XTabulator is a light, flexible tool intended to help you manipulate, modify, mix, match, and otherwise edit comma- and tab-separated files, which are the usual way of "dumping" data from an application or database for sharing with other applications or databases. The common approach is to use a spreadsheet application, which "supports" reading and writing tabular files as an afterthought but is otherwise poorly-adapted to the task of manipulating them.

What Isn't It For?

XTabulator is not a spreadsheet application. It does not perform calculations. XTabulator deals in rows of columnar text: it won't add, multiply, or average anything.

What Is Tabular Data?

Tabular data files are a popular, generic way of passing any type of data in table (tabular) form for any other application to read. This very basic format has been in use for decades and can be thought of as a primitive form of XML. Many applications today allow users to export data to - or import from - common tabular data file formats such as comma-separated values (CSV), and tab-separated values (TAB).

CUSTID LASTNAME FIRSTNAME STREET CITY COUNTRY
001 Smith John 4112 Some Street Anytown USA
002 Doe Jane 8372 Some Street Anytown USA
003 Doe John 8372 Some Street Anytown USA
An example data table

You can think of tabular data as records in a database. Records are separated by one specific character while each record's fields are separated by another. Using the comma-separated values format (where fields are separated by the comma character and records are separated by a hard return), the data might appear as follows:

CUSTID,LASTNAME,FIRSTNAME,STREET,CITY,COUNTRY
001,Smith,John,4112 Some Street,Anytown,USA
002,Doe,Jane,8372 Some Street,Anytown,USA
003,Doe,John,8372 Some Street,Anytown,USA

Since the structure of this data can never be known, any application that opens such a file needs to be told how the tabular data is represented. A human can look at tabular data files and can usually make sense of it (we see that there are three people listed, complete with their addresses and a customer number - we can infer this information with a quick scan of our eyes), but a computer needs a bit of guidance. There is no way for the computer to 'know' whether the first record contains the headers or is actually the first data record in the file.

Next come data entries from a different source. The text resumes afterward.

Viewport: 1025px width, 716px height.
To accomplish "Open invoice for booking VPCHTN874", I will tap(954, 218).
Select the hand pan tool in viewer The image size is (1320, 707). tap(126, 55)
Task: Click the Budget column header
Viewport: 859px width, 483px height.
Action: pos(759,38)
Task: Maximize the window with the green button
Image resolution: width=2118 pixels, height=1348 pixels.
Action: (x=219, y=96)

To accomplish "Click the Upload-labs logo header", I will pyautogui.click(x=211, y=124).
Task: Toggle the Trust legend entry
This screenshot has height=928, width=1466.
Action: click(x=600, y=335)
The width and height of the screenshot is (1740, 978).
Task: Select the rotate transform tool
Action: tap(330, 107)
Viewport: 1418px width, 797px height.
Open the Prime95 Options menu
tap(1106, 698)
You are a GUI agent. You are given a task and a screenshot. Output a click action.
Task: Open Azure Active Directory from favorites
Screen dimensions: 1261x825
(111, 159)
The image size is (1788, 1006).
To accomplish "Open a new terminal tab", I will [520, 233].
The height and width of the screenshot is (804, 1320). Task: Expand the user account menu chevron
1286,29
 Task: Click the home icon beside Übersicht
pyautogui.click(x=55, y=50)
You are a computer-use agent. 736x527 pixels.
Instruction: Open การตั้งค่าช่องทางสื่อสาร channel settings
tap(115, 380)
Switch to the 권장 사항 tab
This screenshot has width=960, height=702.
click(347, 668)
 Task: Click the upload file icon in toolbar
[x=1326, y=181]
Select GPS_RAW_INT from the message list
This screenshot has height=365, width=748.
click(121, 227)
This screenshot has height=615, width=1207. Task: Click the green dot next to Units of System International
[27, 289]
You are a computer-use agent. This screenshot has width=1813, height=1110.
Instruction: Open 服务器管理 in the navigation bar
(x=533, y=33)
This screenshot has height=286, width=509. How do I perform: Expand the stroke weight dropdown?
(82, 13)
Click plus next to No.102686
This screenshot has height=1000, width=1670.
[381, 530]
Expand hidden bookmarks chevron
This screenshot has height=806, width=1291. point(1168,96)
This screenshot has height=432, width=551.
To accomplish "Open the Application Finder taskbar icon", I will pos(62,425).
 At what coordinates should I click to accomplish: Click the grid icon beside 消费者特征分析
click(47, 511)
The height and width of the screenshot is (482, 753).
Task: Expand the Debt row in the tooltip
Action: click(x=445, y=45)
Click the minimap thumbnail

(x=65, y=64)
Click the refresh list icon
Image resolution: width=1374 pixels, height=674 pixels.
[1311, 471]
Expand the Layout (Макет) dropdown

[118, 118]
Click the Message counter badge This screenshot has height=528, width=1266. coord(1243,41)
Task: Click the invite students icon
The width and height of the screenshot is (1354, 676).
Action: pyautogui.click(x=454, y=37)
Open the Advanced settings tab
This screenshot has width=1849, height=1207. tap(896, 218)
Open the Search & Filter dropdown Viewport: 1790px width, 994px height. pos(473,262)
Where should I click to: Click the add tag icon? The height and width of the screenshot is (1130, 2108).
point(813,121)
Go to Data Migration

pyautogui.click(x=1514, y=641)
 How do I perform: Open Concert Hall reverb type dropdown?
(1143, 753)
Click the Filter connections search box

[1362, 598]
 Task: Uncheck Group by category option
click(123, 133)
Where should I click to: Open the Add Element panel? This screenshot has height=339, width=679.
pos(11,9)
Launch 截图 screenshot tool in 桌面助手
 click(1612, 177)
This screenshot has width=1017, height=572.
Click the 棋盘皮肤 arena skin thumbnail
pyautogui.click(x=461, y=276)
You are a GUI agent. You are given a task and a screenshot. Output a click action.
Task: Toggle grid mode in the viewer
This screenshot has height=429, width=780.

To further complicate things, any character can be used as the separator character for both records and rows. Using the pipe (|) character as the field separator (called the "delimiter"), the same data from the example above would look like this:

CUSTID|LASTNAME|FIRSTNAME|STREET|CITY|COUNTRY
001|Smith|John|4112 Some Street|Anytown|USA
002|Doe|Jane|8372 Some Street|Anytown|USA
003|Doe|John|8372 Some Street|Anytown|USA

The advantages of tabular data files are portability and human-readability. The disadvantage, however, is the relative ease with which you can introduce errors. For example, in the case of the comma-separated value format, what happens if one of the values has a comma in it (such as a "NAME" field which contains the last name, a comma, and the first name)? The field's contents could be treated as two separate fields (and all subsequent fields in that record are shifted to the right). Such fields are expected to be "quoted" in order to be interpreted correctly (see Quoted Fields) but it is up to the user to verify the data once it is displayed. For more information on how XTabulator manages inconsistent data, see How Errors Are Handled.